Exercise instructions: From the entries that follow, copy each line containing the word "list".

Data for analysis:
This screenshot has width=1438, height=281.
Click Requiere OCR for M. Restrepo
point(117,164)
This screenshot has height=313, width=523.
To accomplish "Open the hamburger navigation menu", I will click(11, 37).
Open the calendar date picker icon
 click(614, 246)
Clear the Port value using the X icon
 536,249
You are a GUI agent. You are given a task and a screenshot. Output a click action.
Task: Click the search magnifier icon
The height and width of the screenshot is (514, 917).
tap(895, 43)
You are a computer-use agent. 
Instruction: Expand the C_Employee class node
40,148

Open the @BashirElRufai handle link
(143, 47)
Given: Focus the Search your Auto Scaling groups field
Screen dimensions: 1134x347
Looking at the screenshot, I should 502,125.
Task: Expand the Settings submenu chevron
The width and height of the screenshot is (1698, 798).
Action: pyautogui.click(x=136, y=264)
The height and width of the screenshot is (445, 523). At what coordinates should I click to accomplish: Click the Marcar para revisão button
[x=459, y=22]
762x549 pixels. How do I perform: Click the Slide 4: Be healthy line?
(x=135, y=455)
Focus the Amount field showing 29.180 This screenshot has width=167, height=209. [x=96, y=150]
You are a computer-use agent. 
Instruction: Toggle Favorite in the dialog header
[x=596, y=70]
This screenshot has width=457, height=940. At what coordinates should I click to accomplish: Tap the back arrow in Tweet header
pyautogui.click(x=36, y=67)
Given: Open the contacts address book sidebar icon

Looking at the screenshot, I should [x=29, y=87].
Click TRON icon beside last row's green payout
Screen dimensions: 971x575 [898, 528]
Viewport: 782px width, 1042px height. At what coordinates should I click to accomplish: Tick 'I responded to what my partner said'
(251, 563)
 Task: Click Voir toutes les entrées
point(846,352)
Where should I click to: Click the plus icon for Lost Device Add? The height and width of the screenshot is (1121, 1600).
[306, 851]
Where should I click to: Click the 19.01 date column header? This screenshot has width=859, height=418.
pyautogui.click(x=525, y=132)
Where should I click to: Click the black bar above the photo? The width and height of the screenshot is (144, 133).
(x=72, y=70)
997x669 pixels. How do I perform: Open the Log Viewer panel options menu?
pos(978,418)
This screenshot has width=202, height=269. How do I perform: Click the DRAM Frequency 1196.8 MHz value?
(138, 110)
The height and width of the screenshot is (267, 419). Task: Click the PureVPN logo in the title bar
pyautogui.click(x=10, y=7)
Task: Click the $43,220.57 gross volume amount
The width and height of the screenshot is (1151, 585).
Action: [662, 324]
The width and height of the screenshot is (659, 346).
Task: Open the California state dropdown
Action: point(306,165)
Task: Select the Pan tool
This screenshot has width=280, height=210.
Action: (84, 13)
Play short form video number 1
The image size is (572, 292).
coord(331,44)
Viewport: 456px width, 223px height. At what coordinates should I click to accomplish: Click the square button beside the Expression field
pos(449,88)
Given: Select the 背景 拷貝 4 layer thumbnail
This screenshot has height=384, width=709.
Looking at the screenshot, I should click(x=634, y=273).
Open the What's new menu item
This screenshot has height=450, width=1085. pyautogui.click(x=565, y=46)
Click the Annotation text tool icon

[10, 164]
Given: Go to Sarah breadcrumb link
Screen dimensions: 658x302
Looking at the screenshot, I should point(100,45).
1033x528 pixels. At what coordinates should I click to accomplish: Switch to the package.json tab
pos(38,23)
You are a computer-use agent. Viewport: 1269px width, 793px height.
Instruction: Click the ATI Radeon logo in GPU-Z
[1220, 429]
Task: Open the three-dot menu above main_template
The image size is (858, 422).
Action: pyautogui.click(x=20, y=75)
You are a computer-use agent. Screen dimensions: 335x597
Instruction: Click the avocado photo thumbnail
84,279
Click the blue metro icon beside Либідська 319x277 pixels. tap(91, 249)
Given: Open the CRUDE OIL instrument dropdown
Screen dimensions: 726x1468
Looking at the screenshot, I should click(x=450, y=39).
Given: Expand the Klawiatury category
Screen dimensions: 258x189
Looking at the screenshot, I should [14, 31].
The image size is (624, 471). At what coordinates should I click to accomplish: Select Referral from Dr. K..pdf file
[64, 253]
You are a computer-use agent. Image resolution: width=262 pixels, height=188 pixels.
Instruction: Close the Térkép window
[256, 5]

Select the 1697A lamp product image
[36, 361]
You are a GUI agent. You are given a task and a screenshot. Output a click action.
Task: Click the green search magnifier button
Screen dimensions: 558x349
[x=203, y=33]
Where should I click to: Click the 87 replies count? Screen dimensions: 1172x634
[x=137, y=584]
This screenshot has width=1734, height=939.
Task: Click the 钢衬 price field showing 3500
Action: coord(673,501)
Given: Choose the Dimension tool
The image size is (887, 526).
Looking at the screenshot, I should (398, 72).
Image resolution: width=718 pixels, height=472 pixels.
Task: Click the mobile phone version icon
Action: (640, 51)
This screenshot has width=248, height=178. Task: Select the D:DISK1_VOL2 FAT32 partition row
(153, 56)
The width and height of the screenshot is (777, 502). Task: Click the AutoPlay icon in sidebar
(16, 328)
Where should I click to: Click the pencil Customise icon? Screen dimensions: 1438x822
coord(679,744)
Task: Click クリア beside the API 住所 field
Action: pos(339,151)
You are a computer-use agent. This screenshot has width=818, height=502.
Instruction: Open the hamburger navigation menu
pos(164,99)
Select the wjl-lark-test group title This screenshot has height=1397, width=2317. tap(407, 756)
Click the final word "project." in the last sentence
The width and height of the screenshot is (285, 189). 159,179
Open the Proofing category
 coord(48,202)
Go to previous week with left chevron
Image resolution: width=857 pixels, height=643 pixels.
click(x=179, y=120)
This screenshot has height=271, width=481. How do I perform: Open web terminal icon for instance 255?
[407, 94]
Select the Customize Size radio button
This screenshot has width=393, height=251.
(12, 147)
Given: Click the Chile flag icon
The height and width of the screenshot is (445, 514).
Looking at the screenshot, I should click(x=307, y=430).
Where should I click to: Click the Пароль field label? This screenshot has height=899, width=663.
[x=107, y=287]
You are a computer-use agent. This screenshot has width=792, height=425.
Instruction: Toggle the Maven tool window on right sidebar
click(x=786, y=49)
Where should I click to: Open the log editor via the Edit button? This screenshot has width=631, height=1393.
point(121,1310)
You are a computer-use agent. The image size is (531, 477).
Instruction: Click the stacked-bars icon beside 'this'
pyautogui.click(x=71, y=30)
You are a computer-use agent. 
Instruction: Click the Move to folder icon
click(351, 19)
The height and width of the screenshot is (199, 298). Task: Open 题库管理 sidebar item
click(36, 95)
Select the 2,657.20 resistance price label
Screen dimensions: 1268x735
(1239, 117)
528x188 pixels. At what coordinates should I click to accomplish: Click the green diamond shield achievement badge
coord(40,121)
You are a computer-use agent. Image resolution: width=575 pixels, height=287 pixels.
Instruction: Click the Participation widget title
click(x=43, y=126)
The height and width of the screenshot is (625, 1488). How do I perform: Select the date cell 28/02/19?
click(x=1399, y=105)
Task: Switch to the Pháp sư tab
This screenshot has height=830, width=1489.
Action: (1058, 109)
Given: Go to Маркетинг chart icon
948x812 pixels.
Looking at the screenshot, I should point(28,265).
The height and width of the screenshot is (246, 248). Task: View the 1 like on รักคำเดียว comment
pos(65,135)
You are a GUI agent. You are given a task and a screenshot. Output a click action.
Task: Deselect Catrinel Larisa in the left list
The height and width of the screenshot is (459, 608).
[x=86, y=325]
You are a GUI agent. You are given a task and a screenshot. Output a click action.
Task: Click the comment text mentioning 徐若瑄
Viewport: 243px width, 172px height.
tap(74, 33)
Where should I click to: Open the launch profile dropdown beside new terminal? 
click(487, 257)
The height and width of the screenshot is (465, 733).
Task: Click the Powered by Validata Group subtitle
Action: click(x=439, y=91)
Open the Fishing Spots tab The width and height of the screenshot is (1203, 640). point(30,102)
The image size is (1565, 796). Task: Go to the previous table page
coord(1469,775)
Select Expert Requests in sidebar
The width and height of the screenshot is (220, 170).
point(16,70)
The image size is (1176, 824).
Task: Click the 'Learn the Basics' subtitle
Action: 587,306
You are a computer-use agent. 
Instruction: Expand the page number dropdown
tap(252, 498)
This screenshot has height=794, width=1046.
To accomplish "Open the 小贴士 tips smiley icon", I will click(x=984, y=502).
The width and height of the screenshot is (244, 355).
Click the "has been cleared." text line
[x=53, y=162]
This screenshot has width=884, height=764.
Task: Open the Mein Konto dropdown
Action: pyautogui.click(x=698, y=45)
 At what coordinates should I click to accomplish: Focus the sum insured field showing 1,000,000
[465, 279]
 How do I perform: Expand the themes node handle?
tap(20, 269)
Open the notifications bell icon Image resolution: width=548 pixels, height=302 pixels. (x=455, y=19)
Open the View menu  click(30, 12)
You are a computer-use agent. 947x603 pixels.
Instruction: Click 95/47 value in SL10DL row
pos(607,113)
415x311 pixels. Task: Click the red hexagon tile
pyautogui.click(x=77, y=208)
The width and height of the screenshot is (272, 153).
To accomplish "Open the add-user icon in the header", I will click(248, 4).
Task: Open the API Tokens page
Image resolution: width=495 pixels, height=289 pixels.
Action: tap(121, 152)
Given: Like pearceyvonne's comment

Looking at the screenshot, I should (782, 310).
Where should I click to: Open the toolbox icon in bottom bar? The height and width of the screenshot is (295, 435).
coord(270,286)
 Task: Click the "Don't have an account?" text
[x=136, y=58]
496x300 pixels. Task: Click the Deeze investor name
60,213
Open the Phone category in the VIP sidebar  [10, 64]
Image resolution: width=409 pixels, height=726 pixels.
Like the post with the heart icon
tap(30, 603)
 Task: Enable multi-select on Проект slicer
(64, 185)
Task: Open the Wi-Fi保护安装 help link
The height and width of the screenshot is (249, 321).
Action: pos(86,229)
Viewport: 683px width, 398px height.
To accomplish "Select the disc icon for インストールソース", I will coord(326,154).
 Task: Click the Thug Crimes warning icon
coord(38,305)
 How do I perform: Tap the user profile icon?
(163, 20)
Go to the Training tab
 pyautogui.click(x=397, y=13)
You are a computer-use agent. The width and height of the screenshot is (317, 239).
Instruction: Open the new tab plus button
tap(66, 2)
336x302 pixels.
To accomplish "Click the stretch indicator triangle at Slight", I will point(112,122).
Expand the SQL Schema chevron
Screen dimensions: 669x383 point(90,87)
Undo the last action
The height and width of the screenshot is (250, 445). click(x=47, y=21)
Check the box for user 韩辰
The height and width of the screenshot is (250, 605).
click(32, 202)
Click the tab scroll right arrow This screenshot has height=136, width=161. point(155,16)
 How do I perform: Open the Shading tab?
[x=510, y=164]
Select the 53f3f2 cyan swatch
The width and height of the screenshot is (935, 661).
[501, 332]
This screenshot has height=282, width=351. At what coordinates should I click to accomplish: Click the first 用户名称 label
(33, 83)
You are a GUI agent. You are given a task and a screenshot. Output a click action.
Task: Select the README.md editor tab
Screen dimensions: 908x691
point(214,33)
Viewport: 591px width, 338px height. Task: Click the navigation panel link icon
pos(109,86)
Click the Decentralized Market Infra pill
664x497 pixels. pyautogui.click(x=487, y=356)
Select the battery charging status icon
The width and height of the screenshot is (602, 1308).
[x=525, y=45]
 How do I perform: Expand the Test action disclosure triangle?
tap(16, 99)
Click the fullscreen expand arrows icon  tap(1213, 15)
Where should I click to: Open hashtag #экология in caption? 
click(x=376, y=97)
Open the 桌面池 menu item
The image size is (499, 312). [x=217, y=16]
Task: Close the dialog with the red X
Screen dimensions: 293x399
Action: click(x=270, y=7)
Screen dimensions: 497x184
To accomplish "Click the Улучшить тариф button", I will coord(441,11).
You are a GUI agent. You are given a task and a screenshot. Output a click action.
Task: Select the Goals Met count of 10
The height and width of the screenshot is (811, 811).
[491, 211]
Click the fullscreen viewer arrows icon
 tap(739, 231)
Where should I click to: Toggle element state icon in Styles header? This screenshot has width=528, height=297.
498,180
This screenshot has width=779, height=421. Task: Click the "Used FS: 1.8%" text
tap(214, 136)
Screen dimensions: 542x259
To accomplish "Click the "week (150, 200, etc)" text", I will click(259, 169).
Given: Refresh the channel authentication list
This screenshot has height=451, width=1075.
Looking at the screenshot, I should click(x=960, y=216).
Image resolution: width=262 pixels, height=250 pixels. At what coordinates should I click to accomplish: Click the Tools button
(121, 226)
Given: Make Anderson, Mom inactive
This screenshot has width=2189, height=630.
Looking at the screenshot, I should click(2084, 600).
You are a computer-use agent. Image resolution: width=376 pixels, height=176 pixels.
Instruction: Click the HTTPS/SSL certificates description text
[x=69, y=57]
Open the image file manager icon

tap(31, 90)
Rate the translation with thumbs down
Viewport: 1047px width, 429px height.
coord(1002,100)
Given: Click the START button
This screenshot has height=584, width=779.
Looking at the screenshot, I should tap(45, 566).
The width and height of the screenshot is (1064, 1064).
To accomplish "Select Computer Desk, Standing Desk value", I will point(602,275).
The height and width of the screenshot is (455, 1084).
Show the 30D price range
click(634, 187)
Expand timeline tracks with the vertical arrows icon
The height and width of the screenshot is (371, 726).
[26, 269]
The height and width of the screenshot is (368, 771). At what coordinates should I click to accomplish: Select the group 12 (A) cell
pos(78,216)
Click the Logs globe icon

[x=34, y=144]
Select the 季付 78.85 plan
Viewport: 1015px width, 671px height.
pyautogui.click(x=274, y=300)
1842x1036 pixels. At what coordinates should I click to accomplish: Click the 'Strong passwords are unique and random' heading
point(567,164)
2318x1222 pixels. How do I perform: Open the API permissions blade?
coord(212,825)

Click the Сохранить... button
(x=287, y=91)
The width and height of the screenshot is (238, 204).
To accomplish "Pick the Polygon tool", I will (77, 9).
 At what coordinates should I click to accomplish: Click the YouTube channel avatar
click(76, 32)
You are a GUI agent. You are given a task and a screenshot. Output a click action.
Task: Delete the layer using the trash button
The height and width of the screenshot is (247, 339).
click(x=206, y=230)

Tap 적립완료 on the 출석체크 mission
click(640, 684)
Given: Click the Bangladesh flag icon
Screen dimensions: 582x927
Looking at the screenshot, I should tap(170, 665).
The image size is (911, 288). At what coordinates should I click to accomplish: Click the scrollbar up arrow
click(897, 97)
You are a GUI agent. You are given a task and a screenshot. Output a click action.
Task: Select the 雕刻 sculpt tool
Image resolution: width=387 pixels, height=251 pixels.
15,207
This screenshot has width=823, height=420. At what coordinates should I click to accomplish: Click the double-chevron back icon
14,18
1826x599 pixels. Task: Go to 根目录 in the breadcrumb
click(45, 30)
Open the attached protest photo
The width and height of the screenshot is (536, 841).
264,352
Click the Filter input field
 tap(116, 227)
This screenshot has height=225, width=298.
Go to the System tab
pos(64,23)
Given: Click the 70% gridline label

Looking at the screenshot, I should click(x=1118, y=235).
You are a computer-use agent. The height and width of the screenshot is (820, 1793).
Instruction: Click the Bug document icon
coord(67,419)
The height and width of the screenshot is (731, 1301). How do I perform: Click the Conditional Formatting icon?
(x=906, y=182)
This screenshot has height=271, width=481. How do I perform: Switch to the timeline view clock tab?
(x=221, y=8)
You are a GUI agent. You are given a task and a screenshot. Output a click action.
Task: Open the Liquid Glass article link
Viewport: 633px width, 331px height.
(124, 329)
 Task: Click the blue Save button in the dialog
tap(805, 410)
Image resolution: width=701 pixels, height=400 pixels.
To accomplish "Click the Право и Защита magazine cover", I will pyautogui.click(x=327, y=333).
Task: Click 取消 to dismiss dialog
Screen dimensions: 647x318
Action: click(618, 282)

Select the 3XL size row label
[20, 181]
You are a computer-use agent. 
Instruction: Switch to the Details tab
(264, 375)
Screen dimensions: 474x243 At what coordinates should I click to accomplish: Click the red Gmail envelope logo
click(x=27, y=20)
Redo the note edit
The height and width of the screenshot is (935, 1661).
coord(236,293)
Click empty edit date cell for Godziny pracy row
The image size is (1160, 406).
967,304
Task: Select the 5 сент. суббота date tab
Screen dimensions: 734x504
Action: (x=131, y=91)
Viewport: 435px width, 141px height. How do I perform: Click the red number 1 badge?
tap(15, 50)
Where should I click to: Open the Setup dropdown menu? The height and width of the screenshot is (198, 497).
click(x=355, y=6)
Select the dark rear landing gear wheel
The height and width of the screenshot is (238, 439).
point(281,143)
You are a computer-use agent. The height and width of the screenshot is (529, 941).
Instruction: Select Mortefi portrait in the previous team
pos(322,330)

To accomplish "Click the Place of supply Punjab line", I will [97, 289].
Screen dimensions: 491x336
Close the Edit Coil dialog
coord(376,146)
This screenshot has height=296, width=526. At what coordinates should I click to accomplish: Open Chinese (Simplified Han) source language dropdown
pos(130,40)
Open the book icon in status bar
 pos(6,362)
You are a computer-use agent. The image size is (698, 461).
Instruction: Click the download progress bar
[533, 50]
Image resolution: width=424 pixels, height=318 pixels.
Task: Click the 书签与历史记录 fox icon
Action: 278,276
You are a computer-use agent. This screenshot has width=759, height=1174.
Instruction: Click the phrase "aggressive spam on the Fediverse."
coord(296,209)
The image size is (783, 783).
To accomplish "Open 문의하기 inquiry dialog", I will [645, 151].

Answer to this task:
Task: Deselect Catrinel Larisa in the left list
Given: Refresh the channel authentication list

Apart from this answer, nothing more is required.